I attended the retreat that I won as a result of writing THIS essay called A Heavy Heart. You might need to scroll down to the middle of the page past a video if you want to read the essay.

I  returned late on Sunday, and I am been thinking about it so much. What was it? It was too much and it was not enough. It seemed like everything and not one thing I could accurately describe. Was it just what I needed? I don't know what I needed, yet I do know that other people's stories save me over and over and over again. In reading and hearing them, I am reminded that mine, too, is worth telling. 

It was in the shower this morning that I realized that for so long, I thought what I wanted was to tell my story to you, but really, what I am attempting is to tell my story to MYSELF. I want to hold it in my hands and say, "Here, I did this. I did this part of my life and I tried to makes sense of it and see myself  more clearly."  There is a difference, I think. 

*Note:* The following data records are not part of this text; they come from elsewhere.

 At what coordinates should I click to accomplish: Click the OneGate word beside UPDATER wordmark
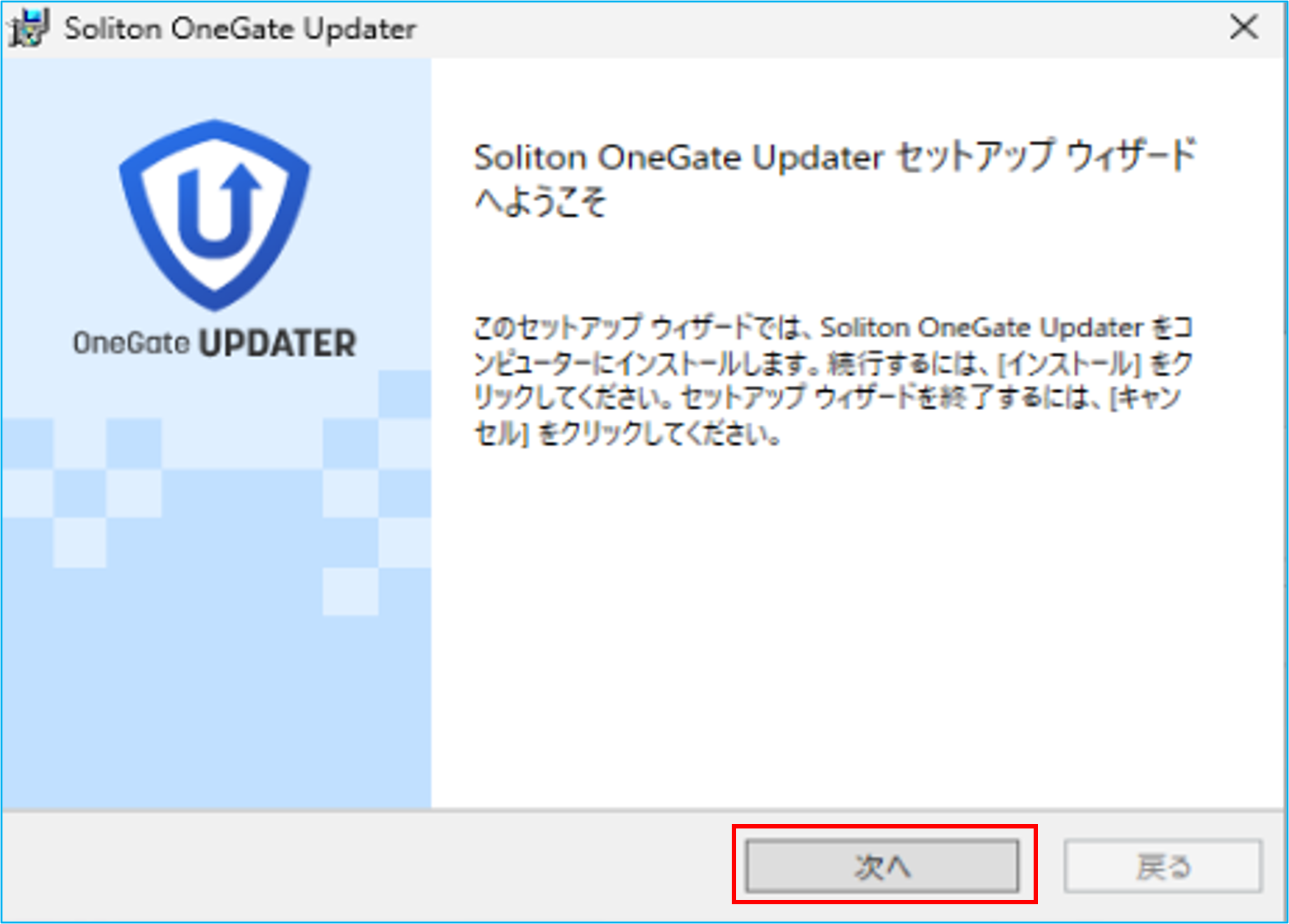pos(132,343)
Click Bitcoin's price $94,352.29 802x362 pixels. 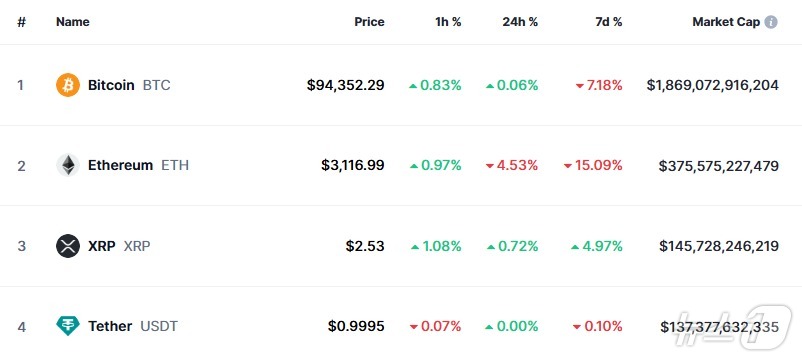(x=345, y=85)
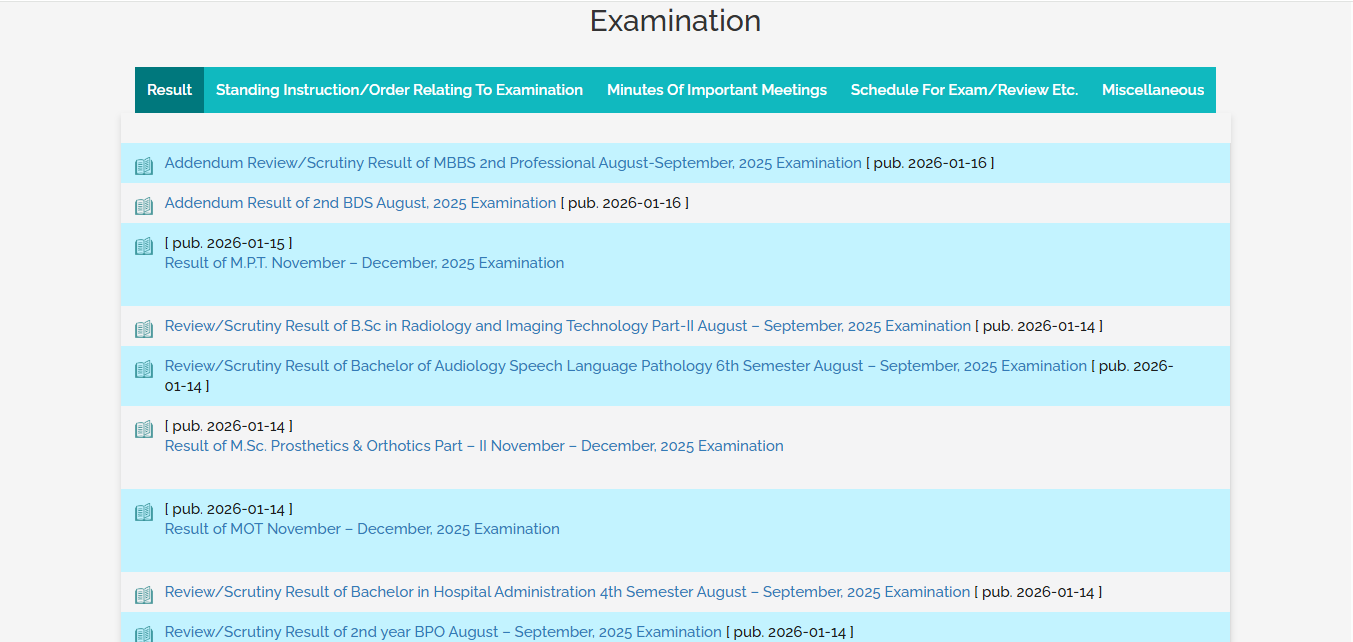The height and width of the screenshot is (642, 1353).
Task: Open Result of MOT November–December 2025 link
Action: tap(362, 528)
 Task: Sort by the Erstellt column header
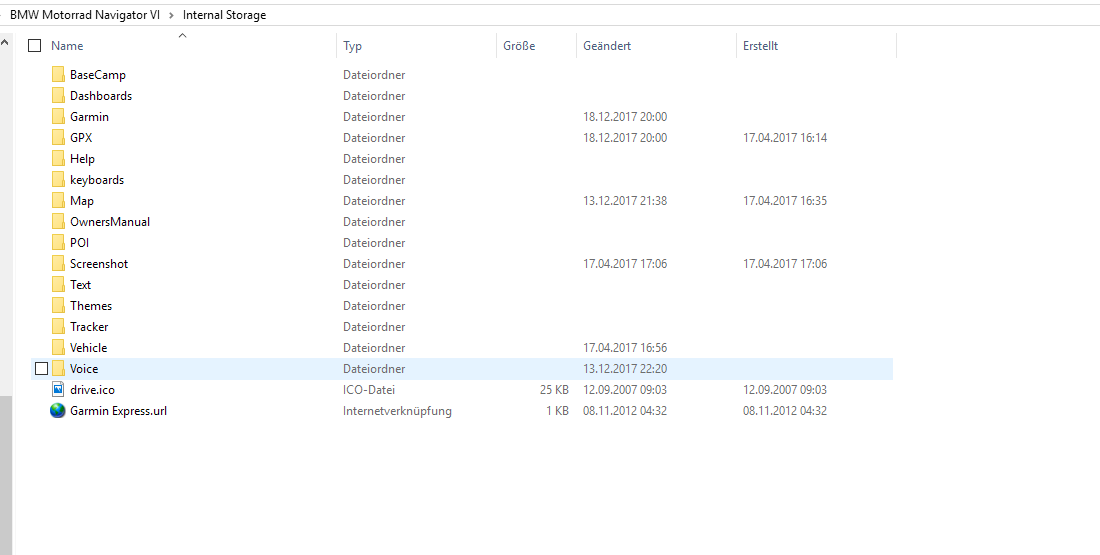[760, 46]
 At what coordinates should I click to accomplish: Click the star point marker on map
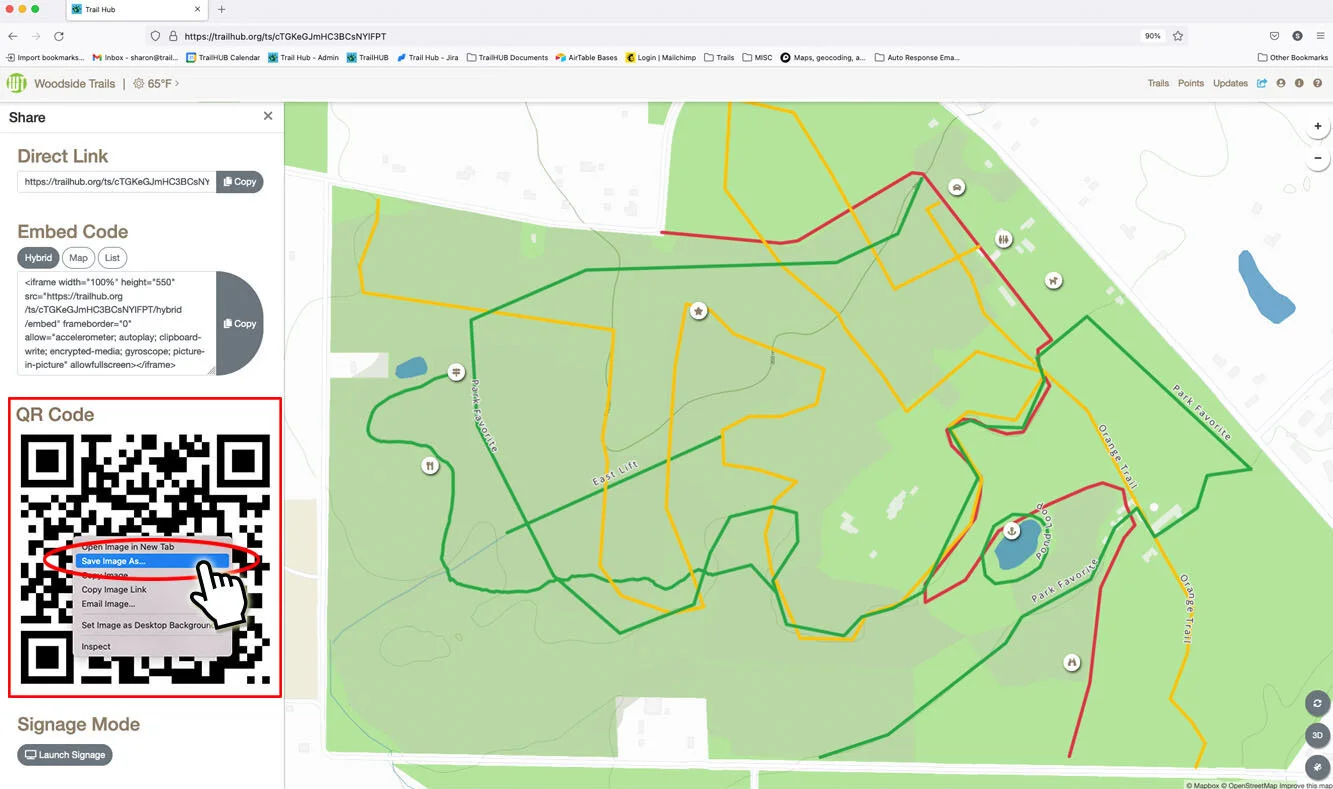click(x=699, y=311)
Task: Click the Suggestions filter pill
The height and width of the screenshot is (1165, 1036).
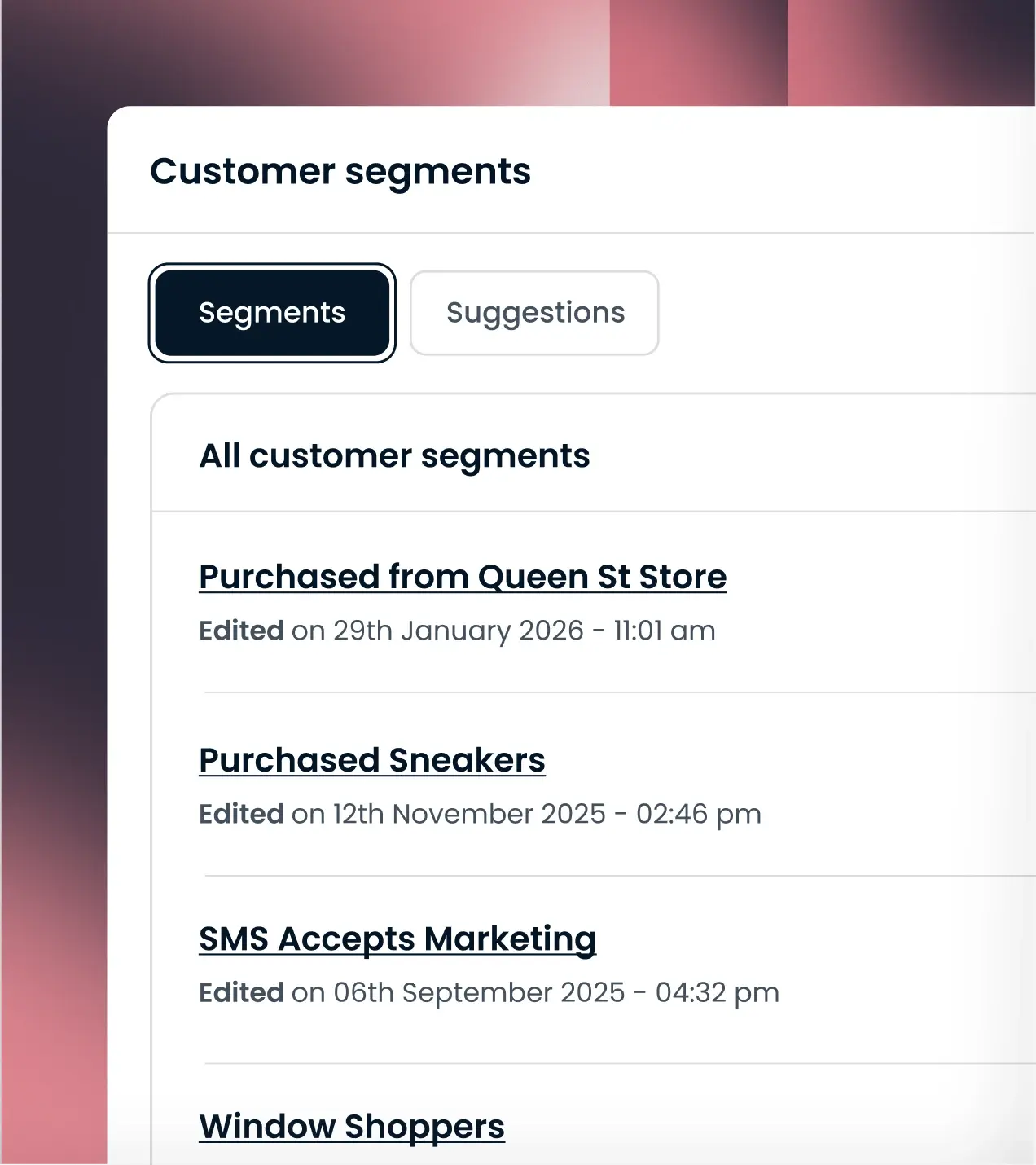Action: [534, 313]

I write and share in the hopes that someone, anyone, might think, "Me too!" or, " I've never thought of it that way", but really when it comes down to it, I am simply trying to tell myself what happened and how I felt in the most honest and clear way. I get in my way all the freaking time with fancy adjectives and ulterior motives of blowing up the wrong thing when it was that quiet little thing that really got me and steered me onto the next right path. Life and writing are fraught with tiny landmines to avoid. I think, if anything, I am learning what I have been avoiding. 


***
The Retreat

The women on this retreat have a private Facebook page. Before the retreat, we tiptoed gently into meeting each other a bit. Now we are chatting away, postulating, groaning, reaching out, encouraging, scratching our heads collectively- what was that? 

I don't know. I don't know. 

Jen Pastiloff is not a fearless leader. She is fierce and loving and daring to ask questions she asks herself. Her story is full of pain and fighting and she is teaching what she needs to be reminded of every day. She lets fear along for the ride and strives to do her heart's desire anyway. She loves to dork it out with dancing and atypical music choices for yoga. Yoga, for her, is the lesson. Be in your body. Be present. Feel where you are in this space in this time. BP. Be present. I will write it on my wrist for days to come. She likes to get in your face because she can't hear and eyes don't lie. It's hard to hide or lie about feelings when someone is looking at you with love and an expectation that you will say your truth. Tears filled my eyes and the snot flew as I headed into downward facing dog while Hold On  (please listen! no shame in eighties cheese!) blasted away on the speaker. 

"What's stopping you?" she challenged. "How much longer will you let IT run YOU?"

The combination of yoga and disparate music and swearing (I loved the swearing!) and questions and writing prompts opens up a body and a heart if you let it and I tried. It felt terrifying. Sometimes I was a mess. I don't always do this emotion in the real world. I make coffee and pack lunches and write and fold laundry and cart kids and buy groceries and pray for sleep and scratch my head in confusion when someone hurts me and then I get up and do it all over again.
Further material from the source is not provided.